I met Graham Greene in Italy once, in the mid-eighties, at a lunch with Shirley Hazzard, and I went to visit him in Antibes the following summer, spending roughly a week there, where every day we would have talks about his life and work. In the evening we always had dinner at a lovely restaurant where he often ate. They knew exactly what marvelous wine to bring, and I don’t even think we ordered. The food just arrived. And we talked late into the evening.                      

Greene was terrific company: obviously bright and knowledgeable, with good humor and a kind of emotional steadiness that I admired. It seemed hard-won, the product of a lifetime of thought and work.

We often talked about Christianity, as it was a passion of mine, and he seemed more than willing to talk frankly about his faith. I remember him saying that doubt was a huge part of his own journey, and that he was a ‘lapsed’ Catholic who nevertheless attended mass now and then. Indeed, on a Sunday morning one day he took me along to the local church, where he seemed quite active in the liturgy, although I recall that he didn’t take communion. Afterward, we chatted with the local priest, who seemed on very good terms with him.

On my last evening with Greene, I asked him if there was a time in his life that had been especially key in the writing of his books. He said, ‘What are my best books, in your estimate?’ I named The Heart of the Matter and The Quiet American as personal favorites.
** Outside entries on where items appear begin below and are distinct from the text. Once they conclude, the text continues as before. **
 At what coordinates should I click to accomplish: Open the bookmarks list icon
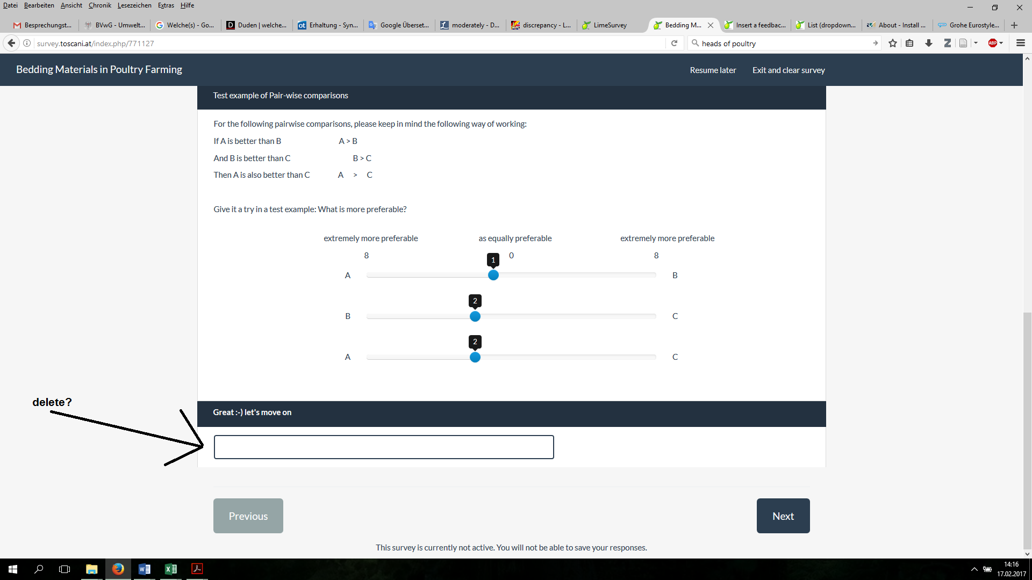tap(909, 43)
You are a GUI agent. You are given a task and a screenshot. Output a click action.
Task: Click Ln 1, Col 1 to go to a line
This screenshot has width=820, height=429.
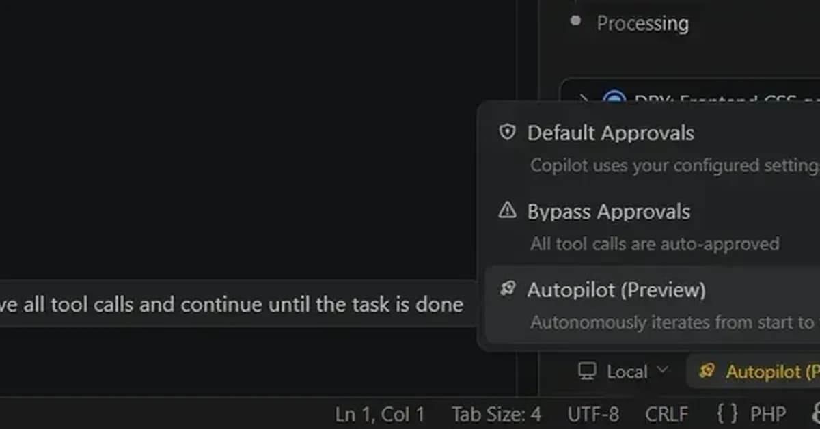tap(380, 413)
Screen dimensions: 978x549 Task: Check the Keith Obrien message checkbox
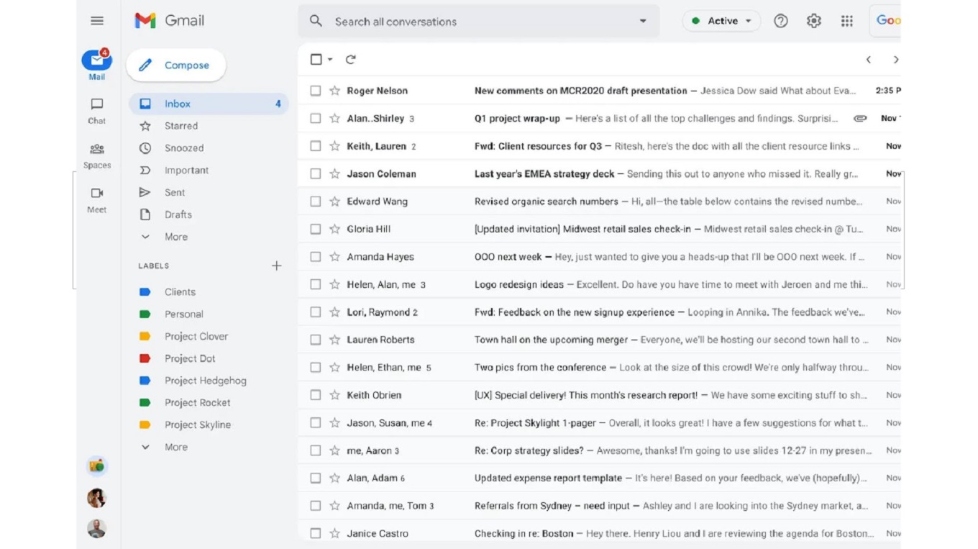(316, 395)
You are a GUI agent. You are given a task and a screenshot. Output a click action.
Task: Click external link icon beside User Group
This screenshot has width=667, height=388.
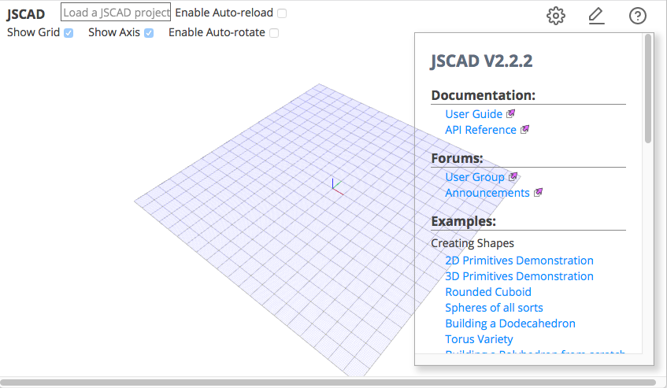pos(513,177)
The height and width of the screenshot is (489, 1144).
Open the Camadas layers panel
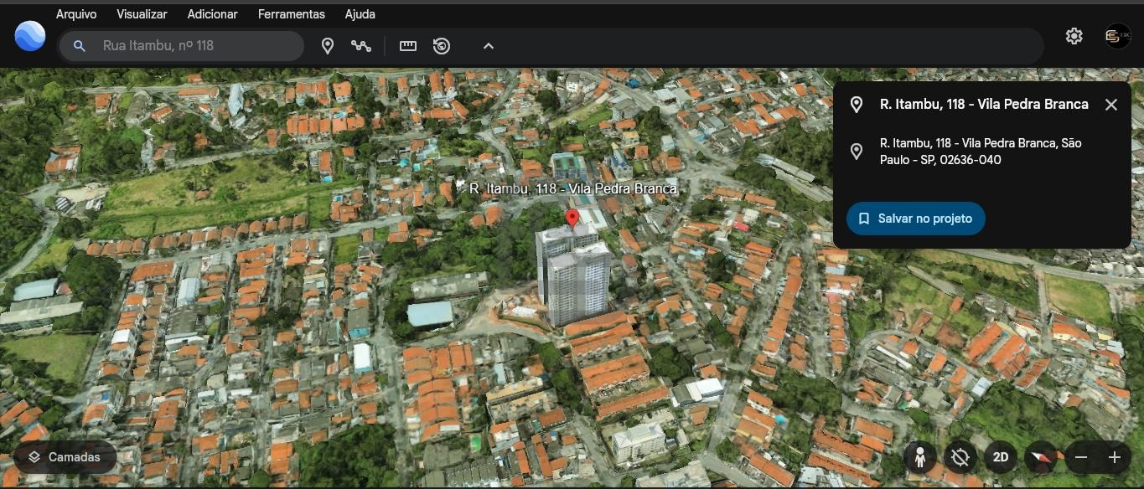point(65,457)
He brightened, and said these felt very close to him, books that had been important for him. He began to reminisce about his time in Sierra Leone, in 1941, saying how crucial that time had been for, in fact, both of these later books. He mentioned an affair he’d had with the wife of a colonial officer, and how this had led to hideous complications, especially when a younger man he knew began to have an affair with her as well. The complications multiplied, and Greene said he felt ‘indirectly implicated’ in a covert operation that had resulted in the death of the young man. When Kim Philby, who was ‘running’ Greene in West Africa from London, heard about this, Greene was immediately brought back to London. Greene said that Philby had personally stopped to see him on his way back from South Africa on a secret mission.

I later talked to several of Greene’s friends about this story, including Anthony Powell, whom I knew. He told me to take it with a grain of salt, but he said it would be ‘emotionally true’ in some way.

This story, true or untrue, forms the basis of my new novel, GREENE IN AFRICA. It’s focused on this period in Greene’s life, and it involves a combination of actual and fictional characters. But it sticks close to the main biographical facts in Greene’s life. I’ve written novels about Tolstoy, Walter Benjamin, and Melville in this vein. In essence, I thought of myself as writing a Graham Greene ‘entertainment’ featuring Greene himself. It’s written in the third person, as I didn’t want to try to imitate Greene’s actual voice; but it’s a third-person limited point of view, and it stays close to the consciousness of Greene. So it’s almost in the first person.

Greene was writing The Ministry of Fear at this time, so that features prominently in the book. In fact, I tried to get something of that wonderful novel’s momentum and paranoia, with the atmosphere of the Blitz in the background. Part of my novel, in fact, is about Greene’s experience of the Blitz, which features as a kind of emotional backdrop to the things happening in Freetown.

Of course I went to Freetown myself to explore the scene of the novel, seeking out Greene’s old house, his office in the headquarters of the SLPF (Sierra Leone Police Force), the area in the Hill Station area where Greene often visited the local colonial club, and so forth. It was extremely useful just to get the feel of the country, with its sights and sounds, to study the local flora and fauna, to stand on Lumley Beach at sunset and dawn, as Greene had done, taking in the salmon-colored light, the brisk sea breeze, and to experience the humid daily atmosphere of this unique West African country.